■ **Your assignment**
Please output every line of the material as it stands, without the pictures.

■ **Data supplied**

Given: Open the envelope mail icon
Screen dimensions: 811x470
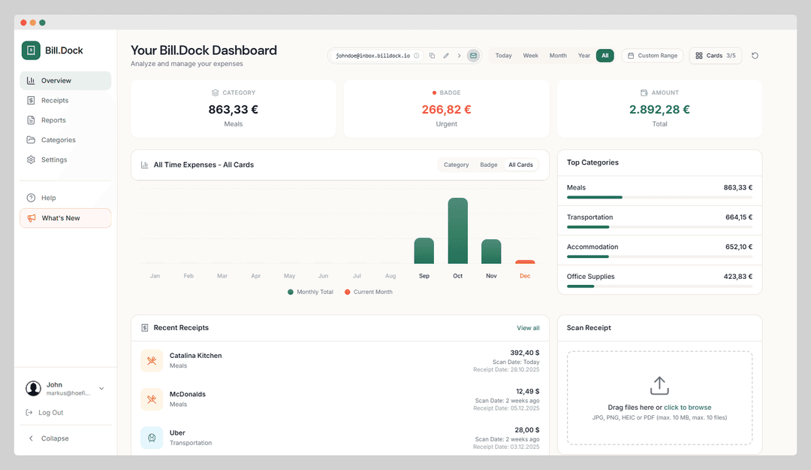Looking at the screenshot, I should pos(473,56).
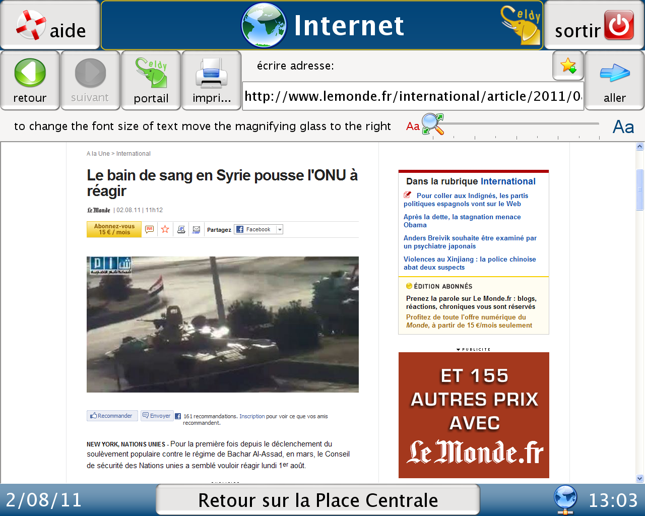Image resolution: width=645 pixels, height=516 pixels.
Task: Click the article's orange star favorite icon
Action: point(165,229)
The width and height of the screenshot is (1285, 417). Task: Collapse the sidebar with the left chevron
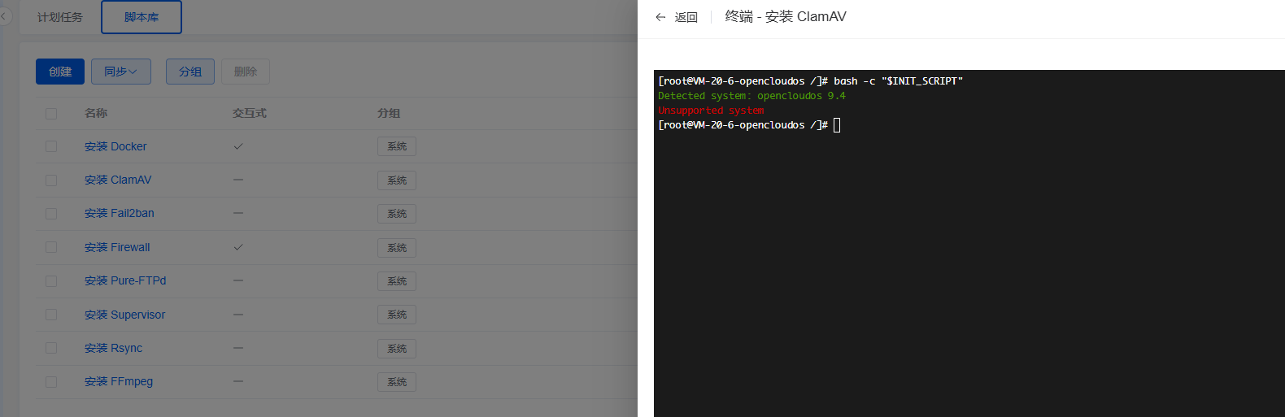(x=4, y=16)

■ **Solution for this exercise**
Given: Open the envelope mail icon
Screen dimensions: 811x470
Looking at the screenshot, I should pos(473,56).
Image resolution: width=645 pixels, height=516 pixels.
Task: Click the article's orange star favorite icon
Action: point(165,229)
The width and height of the screenshot is (1285, 417). Task: Collapse the sidebar with the left chevron
(x=4, y=16)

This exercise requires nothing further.